8970 Kayıt Bulundu.
Bize Muhammed b. Selâm, ona İbn Fudayl, ona Hişâm, ona babası (Urve b. Zübeyir) şöyle demiştir: Havle bt. Hakîm, kendisini Peygamber'e (sav) eş olarak teklif eden kadınlardan birisiydi. Âişe “bir kadın kendisini, bir erkeğe teklif etmekten haya etmez mi?” dedi. (Âişe der ki:) Bunun üzerine "Hanımlarından dilediğinin sırasını erteleyebilir, dilediğini yanına alabilirsin. Bir süre uzak durduklarından da arzu ettiğini tekrar yanına almakta senin için bir sakınca yoktur..." (Ahzâb, 51) ayeti inince ben “Ey Allah'ın Rasulü, görüyorum ki Rabbin senin arzunun hızla gerçekleştiriyor” dedim. Bu hadisi, Ebu Saîd el-Müeddib, Muhammed b. Bişr ve Abde b. Süleyman, Hişâm'dan, o da babası (Urve'den) o da Âişe'den rivayet etmiş ve bir kısmı rivayetinde ziyade yapmıştır.

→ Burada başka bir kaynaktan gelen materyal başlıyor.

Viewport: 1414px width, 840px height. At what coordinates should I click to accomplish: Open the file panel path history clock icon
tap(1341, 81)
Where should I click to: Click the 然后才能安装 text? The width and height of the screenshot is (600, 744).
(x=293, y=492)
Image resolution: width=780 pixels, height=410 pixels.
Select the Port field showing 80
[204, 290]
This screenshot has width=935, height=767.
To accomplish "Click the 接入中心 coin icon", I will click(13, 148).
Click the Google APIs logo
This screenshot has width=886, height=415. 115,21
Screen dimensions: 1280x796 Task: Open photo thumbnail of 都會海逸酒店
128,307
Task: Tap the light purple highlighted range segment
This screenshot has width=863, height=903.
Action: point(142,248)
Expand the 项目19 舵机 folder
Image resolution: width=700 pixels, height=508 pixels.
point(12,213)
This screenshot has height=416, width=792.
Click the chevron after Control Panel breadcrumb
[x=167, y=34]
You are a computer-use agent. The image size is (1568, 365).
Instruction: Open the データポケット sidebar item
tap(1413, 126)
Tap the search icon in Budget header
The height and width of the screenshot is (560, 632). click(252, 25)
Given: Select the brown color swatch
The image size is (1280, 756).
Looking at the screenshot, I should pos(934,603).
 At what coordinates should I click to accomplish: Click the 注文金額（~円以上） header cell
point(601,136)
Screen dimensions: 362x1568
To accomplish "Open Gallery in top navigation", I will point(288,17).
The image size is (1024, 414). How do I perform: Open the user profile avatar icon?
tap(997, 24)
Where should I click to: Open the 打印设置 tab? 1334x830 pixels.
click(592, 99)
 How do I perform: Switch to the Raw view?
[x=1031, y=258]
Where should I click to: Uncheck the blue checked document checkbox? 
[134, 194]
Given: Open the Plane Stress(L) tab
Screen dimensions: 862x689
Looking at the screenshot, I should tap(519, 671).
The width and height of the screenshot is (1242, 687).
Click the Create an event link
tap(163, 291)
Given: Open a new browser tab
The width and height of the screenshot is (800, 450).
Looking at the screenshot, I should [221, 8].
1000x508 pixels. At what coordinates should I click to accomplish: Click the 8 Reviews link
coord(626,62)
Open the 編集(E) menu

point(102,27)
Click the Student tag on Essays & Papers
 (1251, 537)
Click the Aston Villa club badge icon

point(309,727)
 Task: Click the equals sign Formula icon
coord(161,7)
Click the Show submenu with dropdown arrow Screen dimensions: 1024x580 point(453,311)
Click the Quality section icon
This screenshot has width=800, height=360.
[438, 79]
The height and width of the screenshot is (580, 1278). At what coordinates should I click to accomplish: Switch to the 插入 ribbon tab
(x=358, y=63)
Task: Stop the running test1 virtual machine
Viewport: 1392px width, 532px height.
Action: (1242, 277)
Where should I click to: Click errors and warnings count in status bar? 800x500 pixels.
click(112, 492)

Bize Müsedded, ona Hammâd b. Zeyd, ona Hişâm, ona babası (Urve b. Zübeyir), ona da Âişe (r.anha) şöyle demiştir: Hz. Peygamber (sav) bana "seni, rüyamda gördüm. Melek, ipekten bir bez parçasında getirip 'işte bu senin eşindir' dedi. Yüzünden örtüyü açtığımda bir de baktım ki, o sensin. Bunun üzerine ben 'eğer bu Allah tarafından bana gösterilmiş ise, Allah bunu gerçekleştirir' dedim"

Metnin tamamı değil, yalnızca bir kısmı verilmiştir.